Continuing with my recommendations for some recent good reads, this post is devoted to just one:
Hotel Il Pellicano (Rizzoli, 2011, $60). It landed on my desk on one of the hottest days of the year in New York, and I was mesmerized by the cover image. It seemed incredibly appropriate that I read this during the dog days of summer, so I immediately dove in. With text by Bob Colacello (former film critic of
Village Voice and editor of
Interview, author, and special correspondent for
Vanity Fair) and Bronwyn Cosgrave (fashion historian, journalist, and author), this is mostly a book of photos, fabulous photos, by John Swope (who established himself as a photographer in Hollywood in the 1930s and after the war became a Magnum photographer; he became an investor in Il Pellicano and documented the 1964 ground-breaking of the hotel); Slim Aarons (who began his career as official photographer for the U. S. Military Academy at West Point and later became a photographer of the jet set for
Life,
Town & Country, and
Harper’s Bazaar; he aimed his lens at Il Pellicano guests from 1967 to 1991); and Juergen Teller, a German photographer born in 1964 who is credited with campaigns for Marc Jacobs, Missoni, Helmut Lang, etc., and whose work has been shown at Tate Modern and MoMA – he and his family were invited to Il Pellicano in June 2009, when he also captured the hotel’s Globetrotters’ Party on film.
Readers of my
Tuscany and Umbria book know that Dianne Hales -- author of one of my most favorite books,
La Bella Lingua: My Love Affair with Italian, the World’s Most Enchanting Language (now a Broadway Books paperback) who maintains a great site you should know about,
http://www.becomingitalian.com/ -- is a great fan of Il Pellicano, the hotel perched on a hill overlooking the coastal Tuscan town of Porto Ercole. And, in the May 2011 issue of
Dream of Italy, she relates that the first time she went to the hotel it took her breath away: “I want you to bring me here every year for the rest of my life,” I said to my husband Bob. That was 1990 and we have indeed returned annually. How could we not? No place on earth may be more romantic.”

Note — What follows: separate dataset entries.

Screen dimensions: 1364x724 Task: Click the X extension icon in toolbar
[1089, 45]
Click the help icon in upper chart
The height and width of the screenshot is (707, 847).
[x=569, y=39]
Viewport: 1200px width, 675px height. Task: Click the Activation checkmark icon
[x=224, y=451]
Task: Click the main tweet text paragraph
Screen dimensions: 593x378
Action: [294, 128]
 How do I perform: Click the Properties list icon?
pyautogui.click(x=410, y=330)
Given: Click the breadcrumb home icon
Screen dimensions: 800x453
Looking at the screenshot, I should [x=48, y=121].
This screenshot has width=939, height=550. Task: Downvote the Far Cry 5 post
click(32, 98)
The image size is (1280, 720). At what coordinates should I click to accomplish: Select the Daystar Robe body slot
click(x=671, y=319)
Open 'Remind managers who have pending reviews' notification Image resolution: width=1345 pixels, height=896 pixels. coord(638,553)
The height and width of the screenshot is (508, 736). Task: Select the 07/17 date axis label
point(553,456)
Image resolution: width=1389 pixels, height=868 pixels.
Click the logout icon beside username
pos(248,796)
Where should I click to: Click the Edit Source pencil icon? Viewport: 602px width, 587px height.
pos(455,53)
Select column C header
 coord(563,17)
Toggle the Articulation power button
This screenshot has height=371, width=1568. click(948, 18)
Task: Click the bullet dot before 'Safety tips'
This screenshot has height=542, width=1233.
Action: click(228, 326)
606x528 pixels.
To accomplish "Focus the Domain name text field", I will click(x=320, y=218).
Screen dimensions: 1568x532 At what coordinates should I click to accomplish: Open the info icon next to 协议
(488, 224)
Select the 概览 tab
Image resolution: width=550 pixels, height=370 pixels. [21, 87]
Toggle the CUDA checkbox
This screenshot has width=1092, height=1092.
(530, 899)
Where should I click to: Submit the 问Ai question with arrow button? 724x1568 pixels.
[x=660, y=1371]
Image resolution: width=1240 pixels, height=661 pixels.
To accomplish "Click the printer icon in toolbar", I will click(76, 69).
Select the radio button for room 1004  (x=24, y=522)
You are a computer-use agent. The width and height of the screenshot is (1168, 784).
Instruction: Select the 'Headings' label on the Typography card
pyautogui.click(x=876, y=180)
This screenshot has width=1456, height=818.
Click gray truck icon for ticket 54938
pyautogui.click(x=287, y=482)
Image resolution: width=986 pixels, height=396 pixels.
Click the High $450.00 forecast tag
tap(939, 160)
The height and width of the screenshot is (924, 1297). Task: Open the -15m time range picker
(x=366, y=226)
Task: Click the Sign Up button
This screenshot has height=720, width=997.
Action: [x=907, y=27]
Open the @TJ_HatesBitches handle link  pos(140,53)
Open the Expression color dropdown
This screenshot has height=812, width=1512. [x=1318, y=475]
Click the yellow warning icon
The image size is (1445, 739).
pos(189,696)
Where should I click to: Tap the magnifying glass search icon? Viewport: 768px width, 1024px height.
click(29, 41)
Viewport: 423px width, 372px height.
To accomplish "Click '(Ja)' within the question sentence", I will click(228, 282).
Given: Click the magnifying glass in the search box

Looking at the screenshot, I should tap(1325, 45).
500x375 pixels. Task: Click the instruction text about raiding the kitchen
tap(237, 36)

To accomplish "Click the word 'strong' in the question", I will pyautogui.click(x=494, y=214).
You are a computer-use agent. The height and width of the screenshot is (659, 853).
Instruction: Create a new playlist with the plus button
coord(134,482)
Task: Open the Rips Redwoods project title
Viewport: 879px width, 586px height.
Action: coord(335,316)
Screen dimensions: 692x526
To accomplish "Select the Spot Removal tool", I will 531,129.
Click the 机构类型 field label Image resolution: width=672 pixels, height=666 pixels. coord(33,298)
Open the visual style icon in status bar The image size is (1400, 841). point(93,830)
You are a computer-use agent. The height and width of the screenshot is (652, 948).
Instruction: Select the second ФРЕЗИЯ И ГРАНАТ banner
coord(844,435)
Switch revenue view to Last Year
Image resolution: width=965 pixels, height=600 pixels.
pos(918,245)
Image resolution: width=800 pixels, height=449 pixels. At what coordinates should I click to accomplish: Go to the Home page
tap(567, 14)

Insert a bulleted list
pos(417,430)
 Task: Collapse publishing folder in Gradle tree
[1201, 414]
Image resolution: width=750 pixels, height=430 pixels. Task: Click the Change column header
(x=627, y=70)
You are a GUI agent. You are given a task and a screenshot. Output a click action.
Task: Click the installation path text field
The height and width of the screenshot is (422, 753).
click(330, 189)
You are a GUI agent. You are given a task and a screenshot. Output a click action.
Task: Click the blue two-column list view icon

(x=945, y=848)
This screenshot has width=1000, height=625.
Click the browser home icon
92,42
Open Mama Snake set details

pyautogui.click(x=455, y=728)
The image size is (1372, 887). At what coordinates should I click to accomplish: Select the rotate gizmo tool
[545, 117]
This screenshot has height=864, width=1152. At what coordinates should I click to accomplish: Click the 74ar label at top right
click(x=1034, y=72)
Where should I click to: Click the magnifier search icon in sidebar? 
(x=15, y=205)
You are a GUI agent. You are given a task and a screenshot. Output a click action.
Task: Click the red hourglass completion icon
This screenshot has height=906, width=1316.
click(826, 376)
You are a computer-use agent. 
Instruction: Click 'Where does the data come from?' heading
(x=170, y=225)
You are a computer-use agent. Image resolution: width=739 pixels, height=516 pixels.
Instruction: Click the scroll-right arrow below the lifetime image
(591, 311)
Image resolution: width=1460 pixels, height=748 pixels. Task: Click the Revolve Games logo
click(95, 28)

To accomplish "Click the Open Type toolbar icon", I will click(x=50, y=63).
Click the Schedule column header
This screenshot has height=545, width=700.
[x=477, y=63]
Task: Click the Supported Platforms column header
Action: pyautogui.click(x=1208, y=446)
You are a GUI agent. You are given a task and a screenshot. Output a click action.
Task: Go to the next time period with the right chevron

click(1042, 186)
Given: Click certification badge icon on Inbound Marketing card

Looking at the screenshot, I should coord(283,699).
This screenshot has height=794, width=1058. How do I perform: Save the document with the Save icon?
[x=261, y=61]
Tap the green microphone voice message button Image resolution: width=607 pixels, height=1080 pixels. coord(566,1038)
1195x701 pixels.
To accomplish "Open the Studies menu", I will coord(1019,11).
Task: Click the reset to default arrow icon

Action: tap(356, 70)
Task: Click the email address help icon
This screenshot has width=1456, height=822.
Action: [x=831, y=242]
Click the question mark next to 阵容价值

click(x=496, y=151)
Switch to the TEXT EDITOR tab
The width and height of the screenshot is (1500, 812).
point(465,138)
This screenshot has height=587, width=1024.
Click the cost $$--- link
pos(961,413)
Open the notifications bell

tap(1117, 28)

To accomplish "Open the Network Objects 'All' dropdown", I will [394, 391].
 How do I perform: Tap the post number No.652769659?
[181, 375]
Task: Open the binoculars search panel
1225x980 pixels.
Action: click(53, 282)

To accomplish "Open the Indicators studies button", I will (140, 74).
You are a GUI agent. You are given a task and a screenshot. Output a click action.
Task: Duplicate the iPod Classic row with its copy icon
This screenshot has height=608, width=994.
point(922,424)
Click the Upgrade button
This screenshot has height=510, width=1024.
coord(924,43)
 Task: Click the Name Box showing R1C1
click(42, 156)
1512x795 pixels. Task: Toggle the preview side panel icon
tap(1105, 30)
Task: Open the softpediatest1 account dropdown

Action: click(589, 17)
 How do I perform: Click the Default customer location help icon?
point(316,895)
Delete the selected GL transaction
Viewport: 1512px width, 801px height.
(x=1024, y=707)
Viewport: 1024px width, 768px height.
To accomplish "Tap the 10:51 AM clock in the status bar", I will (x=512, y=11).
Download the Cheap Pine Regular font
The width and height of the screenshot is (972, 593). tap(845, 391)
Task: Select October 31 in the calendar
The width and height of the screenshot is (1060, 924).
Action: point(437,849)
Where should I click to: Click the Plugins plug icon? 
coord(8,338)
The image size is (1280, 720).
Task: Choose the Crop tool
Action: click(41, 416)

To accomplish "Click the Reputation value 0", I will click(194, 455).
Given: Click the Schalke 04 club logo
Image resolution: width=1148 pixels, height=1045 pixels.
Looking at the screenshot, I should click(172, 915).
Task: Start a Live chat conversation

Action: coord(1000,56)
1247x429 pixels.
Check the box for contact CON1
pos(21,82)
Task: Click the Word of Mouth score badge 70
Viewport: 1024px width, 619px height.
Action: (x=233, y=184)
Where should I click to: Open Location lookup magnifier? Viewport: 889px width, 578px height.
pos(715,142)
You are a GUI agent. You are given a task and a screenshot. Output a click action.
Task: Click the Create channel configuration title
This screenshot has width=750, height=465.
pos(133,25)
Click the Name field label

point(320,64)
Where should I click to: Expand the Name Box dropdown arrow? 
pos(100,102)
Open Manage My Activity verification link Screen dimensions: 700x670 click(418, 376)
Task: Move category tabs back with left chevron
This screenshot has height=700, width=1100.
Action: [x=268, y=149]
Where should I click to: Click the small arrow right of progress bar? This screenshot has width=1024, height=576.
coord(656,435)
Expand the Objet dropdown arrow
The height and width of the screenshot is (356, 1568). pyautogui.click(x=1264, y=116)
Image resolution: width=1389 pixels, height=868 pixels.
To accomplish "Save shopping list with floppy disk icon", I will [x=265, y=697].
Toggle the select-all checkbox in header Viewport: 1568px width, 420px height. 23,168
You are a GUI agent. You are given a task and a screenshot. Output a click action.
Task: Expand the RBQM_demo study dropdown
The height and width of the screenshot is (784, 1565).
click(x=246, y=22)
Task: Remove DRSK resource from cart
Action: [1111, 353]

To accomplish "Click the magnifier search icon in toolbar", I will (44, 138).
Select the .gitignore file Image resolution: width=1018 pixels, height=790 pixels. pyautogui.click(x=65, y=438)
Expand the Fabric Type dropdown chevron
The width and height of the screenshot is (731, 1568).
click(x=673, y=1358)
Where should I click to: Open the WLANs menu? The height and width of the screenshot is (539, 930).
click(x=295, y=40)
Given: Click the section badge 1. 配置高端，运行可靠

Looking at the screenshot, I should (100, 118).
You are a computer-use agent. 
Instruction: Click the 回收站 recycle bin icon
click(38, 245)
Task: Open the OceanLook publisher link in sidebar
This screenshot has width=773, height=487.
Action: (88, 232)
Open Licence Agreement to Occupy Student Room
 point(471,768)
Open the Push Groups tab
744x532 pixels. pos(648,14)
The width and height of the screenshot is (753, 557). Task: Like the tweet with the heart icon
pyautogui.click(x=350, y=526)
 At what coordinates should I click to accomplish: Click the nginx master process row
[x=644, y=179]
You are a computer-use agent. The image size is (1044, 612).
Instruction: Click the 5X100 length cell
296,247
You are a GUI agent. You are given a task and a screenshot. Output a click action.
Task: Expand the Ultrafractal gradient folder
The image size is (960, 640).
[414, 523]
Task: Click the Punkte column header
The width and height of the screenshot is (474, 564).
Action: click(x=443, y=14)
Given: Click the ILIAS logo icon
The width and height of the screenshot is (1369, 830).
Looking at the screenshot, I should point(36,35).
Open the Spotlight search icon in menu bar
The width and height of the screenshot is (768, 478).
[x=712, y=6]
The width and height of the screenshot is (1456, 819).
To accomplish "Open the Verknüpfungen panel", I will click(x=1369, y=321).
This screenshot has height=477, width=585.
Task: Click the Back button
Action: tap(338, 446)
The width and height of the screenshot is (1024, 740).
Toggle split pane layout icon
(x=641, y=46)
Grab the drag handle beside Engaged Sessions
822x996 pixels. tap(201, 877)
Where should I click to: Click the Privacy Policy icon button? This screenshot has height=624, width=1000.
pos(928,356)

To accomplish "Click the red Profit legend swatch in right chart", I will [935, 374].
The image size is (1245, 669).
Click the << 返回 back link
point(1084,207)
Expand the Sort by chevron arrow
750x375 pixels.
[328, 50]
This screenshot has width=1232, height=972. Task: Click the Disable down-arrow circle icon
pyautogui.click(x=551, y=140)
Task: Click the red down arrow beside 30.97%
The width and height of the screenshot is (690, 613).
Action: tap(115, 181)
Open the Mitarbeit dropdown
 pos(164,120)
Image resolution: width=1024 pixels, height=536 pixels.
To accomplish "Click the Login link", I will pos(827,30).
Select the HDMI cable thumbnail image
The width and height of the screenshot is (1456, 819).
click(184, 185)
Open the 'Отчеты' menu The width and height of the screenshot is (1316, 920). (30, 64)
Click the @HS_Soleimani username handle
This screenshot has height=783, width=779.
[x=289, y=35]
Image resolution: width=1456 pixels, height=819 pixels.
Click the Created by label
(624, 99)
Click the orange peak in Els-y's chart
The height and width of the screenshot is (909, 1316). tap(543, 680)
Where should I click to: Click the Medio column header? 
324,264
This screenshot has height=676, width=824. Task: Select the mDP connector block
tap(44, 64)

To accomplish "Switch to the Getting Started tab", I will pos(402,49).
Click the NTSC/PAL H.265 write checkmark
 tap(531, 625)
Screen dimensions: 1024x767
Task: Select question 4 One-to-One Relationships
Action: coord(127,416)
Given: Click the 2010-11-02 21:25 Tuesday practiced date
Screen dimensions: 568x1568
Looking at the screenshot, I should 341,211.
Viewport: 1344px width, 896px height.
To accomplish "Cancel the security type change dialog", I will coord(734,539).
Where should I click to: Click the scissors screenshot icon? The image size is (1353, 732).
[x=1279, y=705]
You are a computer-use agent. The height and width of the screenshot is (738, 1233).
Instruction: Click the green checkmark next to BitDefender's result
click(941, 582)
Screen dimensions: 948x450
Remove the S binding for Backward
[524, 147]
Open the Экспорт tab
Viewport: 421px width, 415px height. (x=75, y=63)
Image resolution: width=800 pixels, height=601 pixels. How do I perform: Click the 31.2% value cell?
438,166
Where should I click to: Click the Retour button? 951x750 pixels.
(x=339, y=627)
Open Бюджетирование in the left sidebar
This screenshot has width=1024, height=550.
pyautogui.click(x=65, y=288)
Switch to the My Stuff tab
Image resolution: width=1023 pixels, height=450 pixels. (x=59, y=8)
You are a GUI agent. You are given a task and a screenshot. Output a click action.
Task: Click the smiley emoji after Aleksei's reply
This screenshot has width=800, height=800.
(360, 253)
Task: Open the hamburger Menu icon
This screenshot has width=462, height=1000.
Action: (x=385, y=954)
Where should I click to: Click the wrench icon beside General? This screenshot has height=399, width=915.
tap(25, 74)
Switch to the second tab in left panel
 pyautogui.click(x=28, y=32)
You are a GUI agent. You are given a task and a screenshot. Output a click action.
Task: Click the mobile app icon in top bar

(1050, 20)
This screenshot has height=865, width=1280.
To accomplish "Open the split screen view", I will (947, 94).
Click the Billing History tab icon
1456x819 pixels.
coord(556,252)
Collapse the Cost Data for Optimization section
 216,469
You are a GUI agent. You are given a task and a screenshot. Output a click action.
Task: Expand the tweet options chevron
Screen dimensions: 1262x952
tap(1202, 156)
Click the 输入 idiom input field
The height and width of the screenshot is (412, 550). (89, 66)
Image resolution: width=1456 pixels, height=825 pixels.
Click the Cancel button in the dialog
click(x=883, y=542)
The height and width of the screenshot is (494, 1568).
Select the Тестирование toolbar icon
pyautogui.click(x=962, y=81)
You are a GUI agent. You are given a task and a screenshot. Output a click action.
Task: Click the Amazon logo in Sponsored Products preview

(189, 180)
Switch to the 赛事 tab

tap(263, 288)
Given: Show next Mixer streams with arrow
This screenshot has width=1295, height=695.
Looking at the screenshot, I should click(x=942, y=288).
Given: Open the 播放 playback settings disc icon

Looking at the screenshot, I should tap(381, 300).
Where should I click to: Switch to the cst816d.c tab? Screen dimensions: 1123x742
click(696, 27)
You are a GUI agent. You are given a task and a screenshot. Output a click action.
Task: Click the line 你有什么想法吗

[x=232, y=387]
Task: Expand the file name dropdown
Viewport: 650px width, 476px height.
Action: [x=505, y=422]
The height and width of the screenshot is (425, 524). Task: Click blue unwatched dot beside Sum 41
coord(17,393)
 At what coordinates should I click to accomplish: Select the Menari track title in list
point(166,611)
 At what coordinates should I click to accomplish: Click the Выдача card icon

Though I’ve not been a guest at Il Pellicano, I agree that it is incredibly romantic (but in fairness I must admit that the village of Ravello, on the Amalfi Coast, might give Il Pellicano some stiff competition!). In the same year that Dianne Hales first visited the hotel, I was very fortunate to be invited for drinks there that summer by the then-proprietors of the Cala Galera Marina, who were old family friends of my good friend Charles (readers of my book may recall that Charles contributed an account of his salad days in Porto Ercole on pages 71-75). I no longer remember if we had drinks in the Il Pellicano Bar, at the poolside restaurant, or the all’aperto bar – I mean, I was given a tour of all the public areas of the hotel, but most of the time I was practically pinching myself to make sure I really was in this place that didn’t even seem like a hotel. It felt more like a grand party, one that I wasn’t invited to officially but that I was in the middle of nonetheless. It was intoxicating, stunning, hugely appealing, and downright sexy.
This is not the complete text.